* start Records shown *
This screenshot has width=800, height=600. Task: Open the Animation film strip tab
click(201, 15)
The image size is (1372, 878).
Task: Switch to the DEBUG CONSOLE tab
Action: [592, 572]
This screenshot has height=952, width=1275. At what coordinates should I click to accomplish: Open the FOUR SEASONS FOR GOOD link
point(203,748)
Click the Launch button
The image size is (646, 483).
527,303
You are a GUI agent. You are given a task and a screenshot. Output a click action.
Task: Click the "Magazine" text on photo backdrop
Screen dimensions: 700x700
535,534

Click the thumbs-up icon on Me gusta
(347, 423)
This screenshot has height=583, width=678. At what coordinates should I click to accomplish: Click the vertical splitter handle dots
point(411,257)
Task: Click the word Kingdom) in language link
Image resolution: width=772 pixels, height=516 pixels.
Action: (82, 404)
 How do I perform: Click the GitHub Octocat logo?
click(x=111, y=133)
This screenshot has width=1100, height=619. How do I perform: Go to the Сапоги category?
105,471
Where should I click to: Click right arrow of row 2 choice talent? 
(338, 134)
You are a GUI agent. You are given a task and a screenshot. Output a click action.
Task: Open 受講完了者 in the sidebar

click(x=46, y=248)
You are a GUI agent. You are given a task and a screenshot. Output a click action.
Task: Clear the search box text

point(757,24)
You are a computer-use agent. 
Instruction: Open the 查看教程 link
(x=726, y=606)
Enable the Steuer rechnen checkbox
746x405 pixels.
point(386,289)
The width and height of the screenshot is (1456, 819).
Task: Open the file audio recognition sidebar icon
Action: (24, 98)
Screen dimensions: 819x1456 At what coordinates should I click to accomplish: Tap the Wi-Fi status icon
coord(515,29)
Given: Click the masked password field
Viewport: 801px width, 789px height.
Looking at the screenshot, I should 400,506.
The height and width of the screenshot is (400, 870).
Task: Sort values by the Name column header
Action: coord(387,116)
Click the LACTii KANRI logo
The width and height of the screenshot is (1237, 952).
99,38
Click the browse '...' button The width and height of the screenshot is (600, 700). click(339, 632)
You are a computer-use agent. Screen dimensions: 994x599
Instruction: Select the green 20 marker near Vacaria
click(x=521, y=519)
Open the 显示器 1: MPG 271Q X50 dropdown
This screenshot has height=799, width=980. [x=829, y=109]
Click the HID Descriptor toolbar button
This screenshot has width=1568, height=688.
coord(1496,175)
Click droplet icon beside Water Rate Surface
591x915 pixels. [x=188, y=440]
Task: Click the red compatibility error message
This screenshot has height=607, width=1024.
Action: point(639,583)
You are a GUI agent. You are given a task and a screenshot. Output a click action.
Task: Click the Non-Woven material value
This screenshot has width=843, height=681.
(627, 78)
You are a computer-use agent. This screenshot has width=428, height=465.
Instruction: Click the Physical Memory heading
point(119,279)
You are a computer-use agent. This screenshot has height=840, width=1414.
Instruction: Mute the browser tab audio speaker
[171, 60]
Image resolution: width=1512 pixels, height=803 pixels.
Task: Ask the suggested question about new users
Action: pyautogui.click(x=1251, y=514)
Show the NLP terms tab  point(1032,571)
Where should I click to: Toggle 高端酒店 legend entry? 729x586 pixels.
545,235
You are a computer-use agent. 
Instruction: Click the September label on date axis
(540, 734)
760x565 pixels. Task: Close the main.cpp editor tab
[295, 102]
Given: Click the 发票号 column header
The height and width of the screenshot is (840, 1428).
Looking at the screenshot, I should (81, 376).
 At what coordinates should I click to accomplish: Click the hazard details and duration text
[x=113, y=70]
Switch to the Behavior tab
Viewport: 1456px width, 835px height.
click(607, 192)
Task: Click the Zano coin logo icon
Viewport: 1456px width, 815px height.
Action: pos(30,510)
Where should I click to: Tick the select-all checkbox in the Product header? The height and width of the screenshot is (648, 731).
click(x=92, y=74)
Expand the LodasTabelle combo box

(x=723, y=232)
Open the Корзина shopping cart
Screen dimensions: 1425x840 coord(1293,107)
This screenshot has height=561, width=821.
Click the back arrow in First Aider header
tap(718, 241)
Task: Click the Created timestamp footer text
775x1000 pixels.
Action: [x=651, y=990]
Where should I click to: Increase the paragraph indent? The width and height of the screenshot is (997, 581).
* end Records shown *
Problem to work on:
Please put every line of the records above into a JSON list of strings, one string per line, with blank lines left out.

Expected answer:
[
  "This screenshot has width=800, height=600. Task: Open the Animation film strip tab",
  "click(201, 15)",
  "The image size is (1372, 878).",
  "Task: Switch to the DEBUG CONSOLE tab",
  "Action: [592, 572]",
  "This screenshot has height=952, width=1275. At what coordinates should I click to accomplish: Open the FOUR SEASONS FOR GOOD link",
  "point(203,748)",
  "Click the Launch button",
  "The image size is (646, 483).",
  "527,303",
  "You are a GUI agent. You are given a task and a screenshot. Output a click action.",
  "Task: Click the \"Magazine\" text on photo backdrop",
  "Screen dimensions: 700x700",
  "535,534",
  "Click the thumbs-up icon on Me gusta",
  "(347, 423)",
  "This screenshot has height=583, width=678. At what coordinates should I click to accomplish: Click the vertical splitter handle dots",
  "point(411,257)",
  "Task: Click the word Kingdom) in language link",
  "Image resolution: width=772 pixels, height=516 pixels.",
  "Action: (82, 404)",
  " How do I perform: Click the GitHub Octocat logo?",
  "click(x=111, y=133)",
  "This screenshot has width=1100, height=619. How do I perform: Go to the Сапоги category?",
  "105,471",
  "Where should I click to: Click right arrow of row 2 choice talent? ",
  "(338, 134)",
  "You are a GUI agent. You are given a task and a screenshot. Output a click action.",
  "Task: Open 受講完了者 in the sidebar",
  "click(x=46, y=248)",
  "You are a GUI agent. You are given a task and a screenshot. Output a click action.",
  "Task: Clear the search box text",
  "point(757,24)",
  "You are a computer-use agent. ",
  "Instruction: Open the 查看教程 link",
  "(x=726, y=606)",
  "Enable the Steuer rechnen checkbox",
  "746x405 pixels.",
  "point(386,289)",
  "The width and height of the screenshot is (1456, 819).",
  "Task: Open the file audio recognition sidebar icon",
  "Action: (24, 98)",
  "Screen dimensions: 819x1456 At what coordinates should I click to accomplish: Tap the Wi-Fi status icon",
  "coord(515,29)",
  "Given: Click the masked password field",
  "Viewport: 801px width, 789px height.",
  "Looking at the screenshot, I should 400,506.",
  "The height and width of the screenshot is (400, 870).",
  "Task: Sort values by the Name column header",
  "Action: coord(387,116)",
  "Click the LACTii KANRI logo",
  "The width and height of the screenshot is (1237, 952).",
  "99,38",
  "Click the browse '...' button The width and height of the screenshot is (600, 700). click(339, 632)",
  "You are a computer-use agent. Screen dimensions: 994x599",
  "Instruction: Select the green 20 marker near Vacaria",
  "click(x=521, y=519)",
  "Open the 显示器 1: MPG 271Q X50 dropdown",
  "This screenshot has height=799, width=980. [x=829, y=109]",
  "Click the HID Descriptor toolbar button",
  "This screenshot has width=1568, height=688.",
  "coord(1496,175)",
  "Click droplet icon beside Water Rate Surface",
  "591x915 pixels. [x=188, y=440]",
  "Task: Click the red compatibility error message",
  "This screenshot has height=607, width=1024.",
  "Action: point(639,583)",
  "You are a GUI agent. You are given a task and a screenshot. Output a click action.",
  "Task: Click the Non-Woven material value",
  "This screenshot has width=843, height=681.",
  "(627, 78)",
  "You are a computer-use agent. This screenshot has width=428, height=465.",
  "Instruction: Click the Physical Memory heading",
  "point(119,279)",
  "You are a computer-use agent. This screenshot has height=840, width=1414.",
  "Instruction: Mute the browser tab audio speaker",
  "[171, 60]",
  "Image resolution: width=1512 pixels, height=803 pixels.",
  "Task: Ask the suggested question about new users",
  "Action: pyautogui.click(x=1251, y=514)",
  "Show the NLP terms tab  point(1032,571)",
  "Where should I click to: Toggle 高端酒店 legend entry? 729x586 pixels.",
  "545,235",
  "You are a computer-use agent. ",
  "Instruction: Click the September label on date axis",
  "(540, 734)",
  "760x565 pixels. Task: Close the main.cpp editor tab",
  "[295, 102]",
  "Given: Click the 发票号 column header",
  "The height and width of the screenshot is (840, 1428).",
  "Looking at the screenshot, I should (81, 376).",
  " At what coordinates should I click to accomplish: Click the hazard details and duration text",
  "[x=113, y=70]",
  "Switch to the Behavior tab",
  "Viewport: 1456px width, 835px height.",
  "click(607, 192)",
  "Task: Click the Zano coin logo icon",
  "Viewport: 1456px width, 815px height.",
  "Action: pos(30,510)",
  "Where should I click to: Tick the select-all checkbox in the Product header? The height and width of the screenshot is (648, 731).",
  "click(x=92, y=74)",
  "Expand the LodasTabelle combo box",
  "(x=723, y=232)",
  "Open the Корзина shopping cart",
  "Screen dimensions: 1425x840 coord(1293,107)",
  "This screenshot has height=561, width=821.",
  "Click the back arrow in First Aider header",
  "tap(718, 241)",
  "Task: Click the Created timestamp footer text",
  "775x1000 pixels.",
  "Action: [x=651, y=990]",
  "Where should I click to: Increase the paragraph indent? The width and height of the screenshot is (997, 581)."
]